What I found useful about this test is that it validates my decision to go with Prevx SafeOnline, rather than Trusteer Rapport which is freely available via my bank. Kudos to MRG for putting in the effort to test this relatively new breed of software, even though the test methodology was somewhat flawed.

EDIT: Minor clarification.

 

yep, thats pretty much what DW does, puts a wall up to everything, while keeping your system behind that.

DW if used correctly, is as close to 100% detection than any other security software on the market (and yes, i no longer use it)

to me, DW was a little bit of a pain in the butt, manual allowing of software to run as trusted so they would install properly without giving me problems, i know it doesnt sound much, but it did become a bit of a pain to me.

however, I do still really like the software.

 

That's true for almost all the HIPS products, you need to install them on a clean PC, they're primarily for prevention not detection.

MRG didn't even bother to read the help file.

 

I TOTALLY agree with Ilya Rabinovich , u should take DW out of this test or test it while it is working (eg browser is under DW protection).
u can also include acronis true image and tell after system got infected u can always restore image and gain 100% protection , or even eaz fix/ rollback RX .
this test is good for some security software (mostly hips/ behavior blockers ones) for sure not to such as DW (or SB) like software.

 

OK, lets all take a deep breath now

This is the last we shall say on this particular matter, else, this could go on indefinitely.
Let us state some facts:

1) It is a fact that it is impossible to guarantee that any system is 100% clean.
2) It is a fact that it is possible to bypass DefenseWalls default protection and download and run malware on the system using standard Windows functionality.

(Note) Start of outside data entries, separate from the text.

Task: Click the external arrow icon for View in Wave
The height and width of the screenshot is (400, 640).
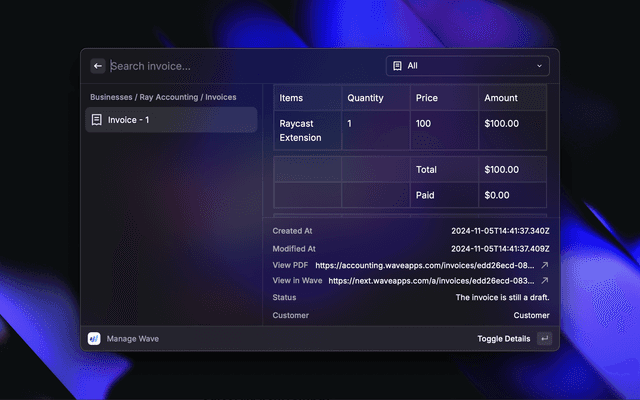Action: [545, 282]
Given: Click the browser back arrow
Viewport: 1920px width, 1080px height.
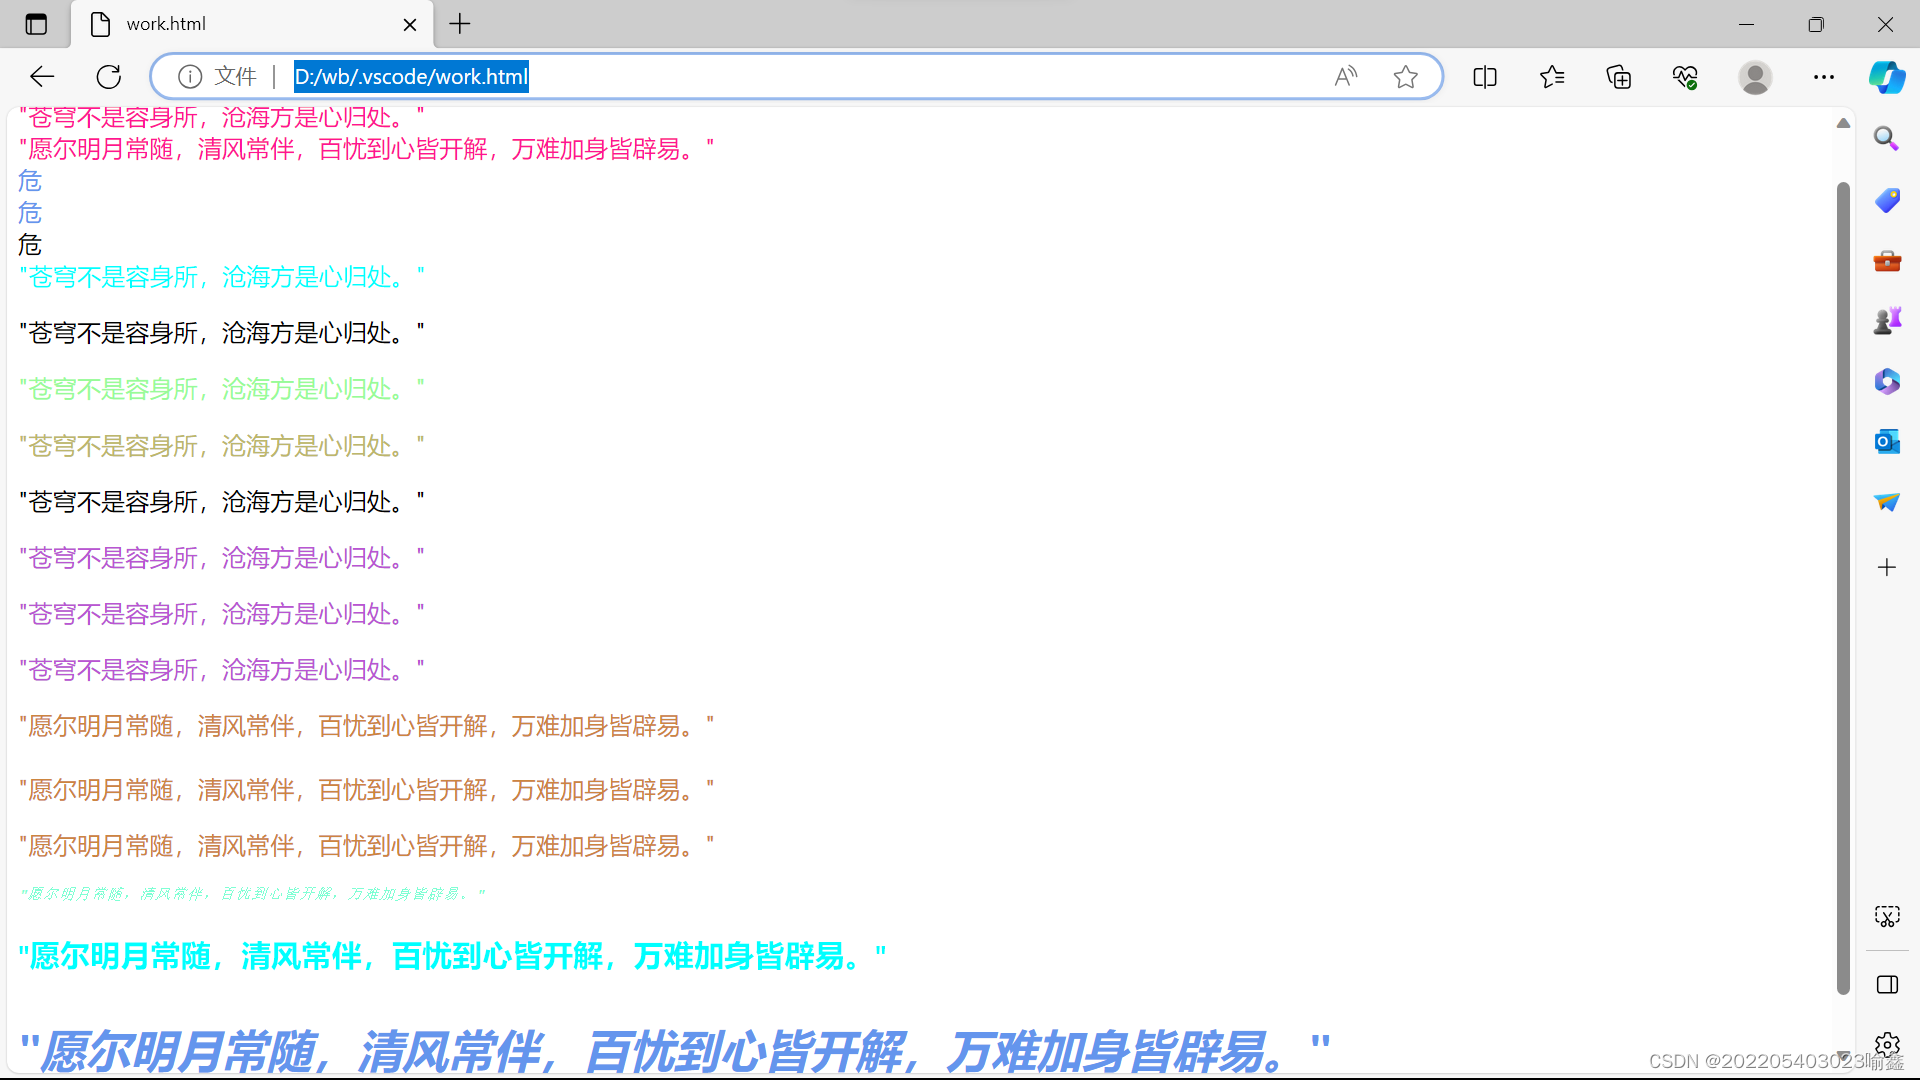Looking at the screenshot, I should (x=42, y=77).
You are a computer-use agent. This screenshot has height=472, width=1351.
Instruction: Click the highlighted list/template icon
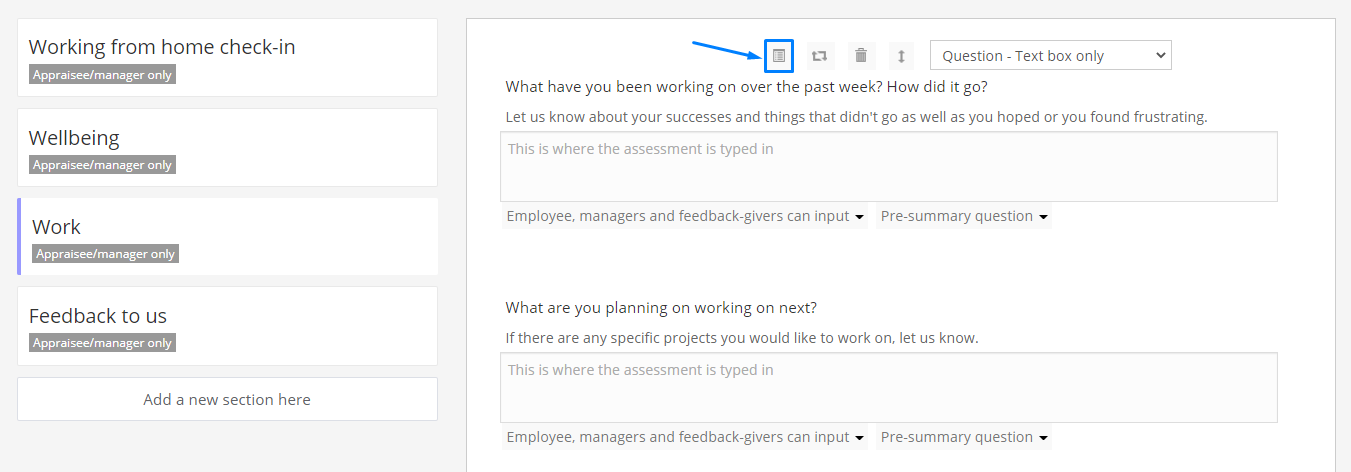click(x=779, y=56)
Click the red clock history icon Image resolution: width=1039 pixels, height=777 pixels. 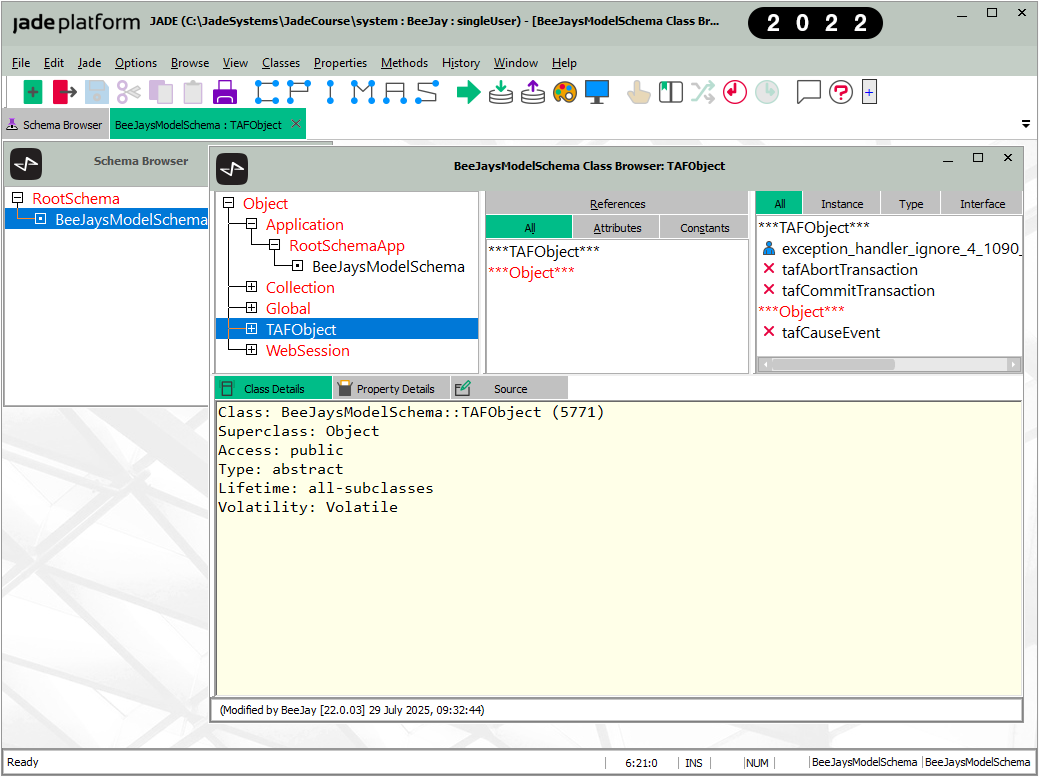735,93
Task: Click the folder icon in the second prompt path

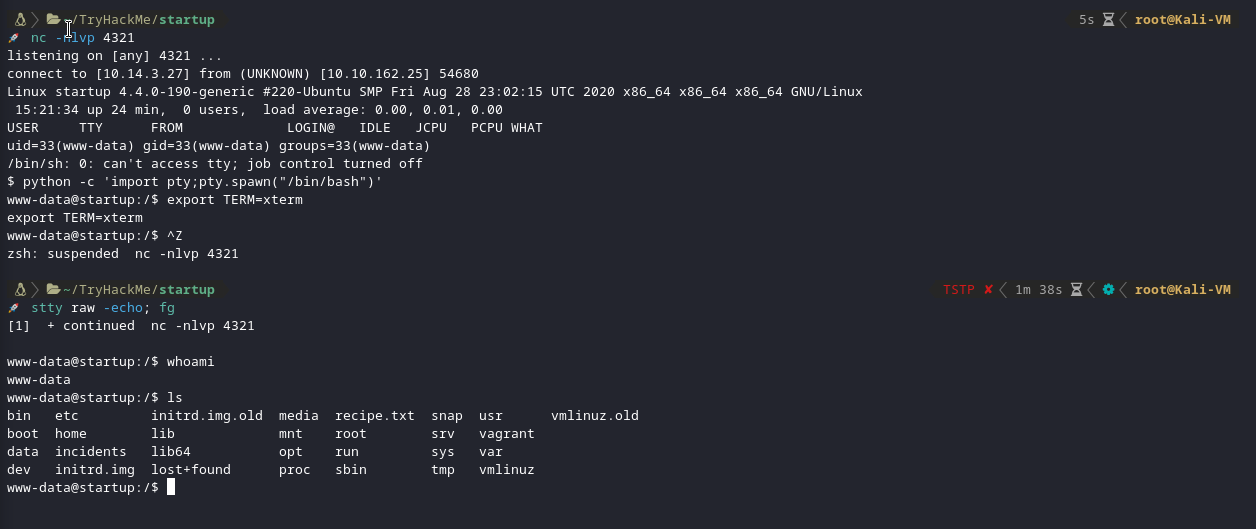Action: click(x=53, y=290)
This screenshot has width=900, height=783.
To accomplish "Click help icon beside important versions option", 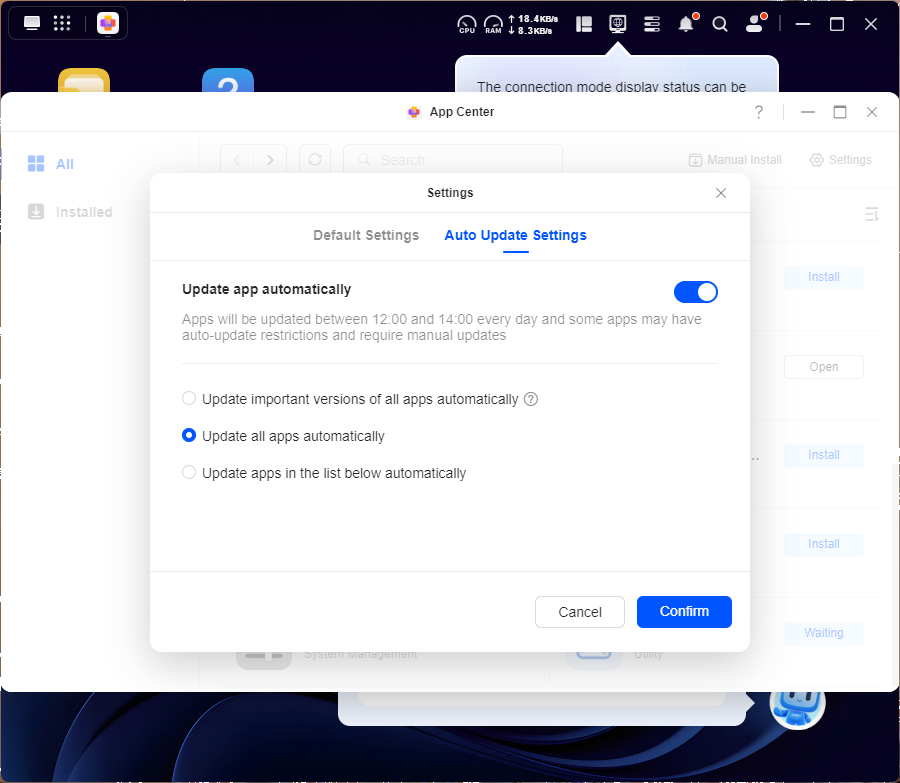I will pos(531,399).
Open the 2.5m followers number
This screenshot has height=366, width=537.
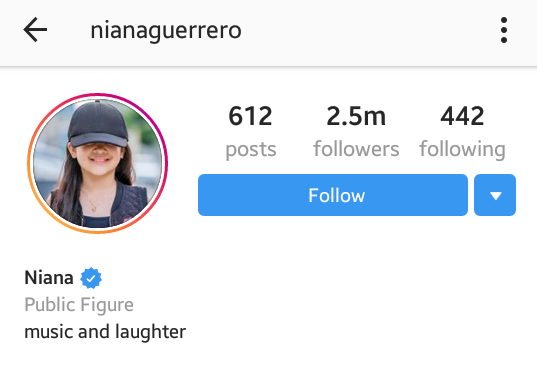click(356, 116)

Given these facts, it is also a fact that:

1) Even if DefenseWall had been installed on the “clean” OS to start with, the samples / code / malware used could still have been installed on the system, bypassing Defensewall.

2) When installing DefenseWall on any system, you can never be sure there is not malware on there already, which, with DefenseWalls default settings, will run as trusted.

Given these facts, it is also a fact that:

1) Having the samples installed on the OS to start with / not describing or including an infection vector has made no difference to the validity of the test since they could be placed on the system and run as trusted anyway.

DefenseWall is described by the vendor as:

“the simplest and easiest way to protect yourself from malicious software (spyware, botnets, adware, keyloggers, rootkits, etc.) and identification theft, that can not be stopped by your anti-virus and anti-spyware programs, when you surf the Internet!”

Given the product is described and marketed in this way, it is entirely proper that it should have been included in the test.
As a matter of interest, even if the tests are run as “untrusted”, DefenseWall is still unable to prevent all data being captured.

In conclusion and to repeat:

1) The protection provided by DefenseWall is easily and completely bypassed using standard Windows functionality.

2) Even if we purposefully run the tests as untrusted, Defensewall fails to prevent all data capture and so fails the overall test.
I hope we can now draw a line under this and move on to more productive discussions.

PS. Please do not ask how we bypassed DefenseWall as we will not disclose this publically. We have described the method to the developer and hope he is able to cover this in future releases.

Regards,
Sveta

 

Sveta, simply for the sake of transparency, can you please clarify if any of the vendors examined in the Online Banking Browser Security Test (March, 2010) has or had a financial relationship of any kind with the Malware Research Group?

Personally, I do not believe that the existence of a financial relationship between a vendor and a testing organization necessarily implies that the results are illegitimate. Yet, it is always wise, in my opinion, to disclose any such potential conflicts of interest.

Thank you.

P.S.: I hope you do not interpret my question as “confrontational” or “offensive” -- neither is intended.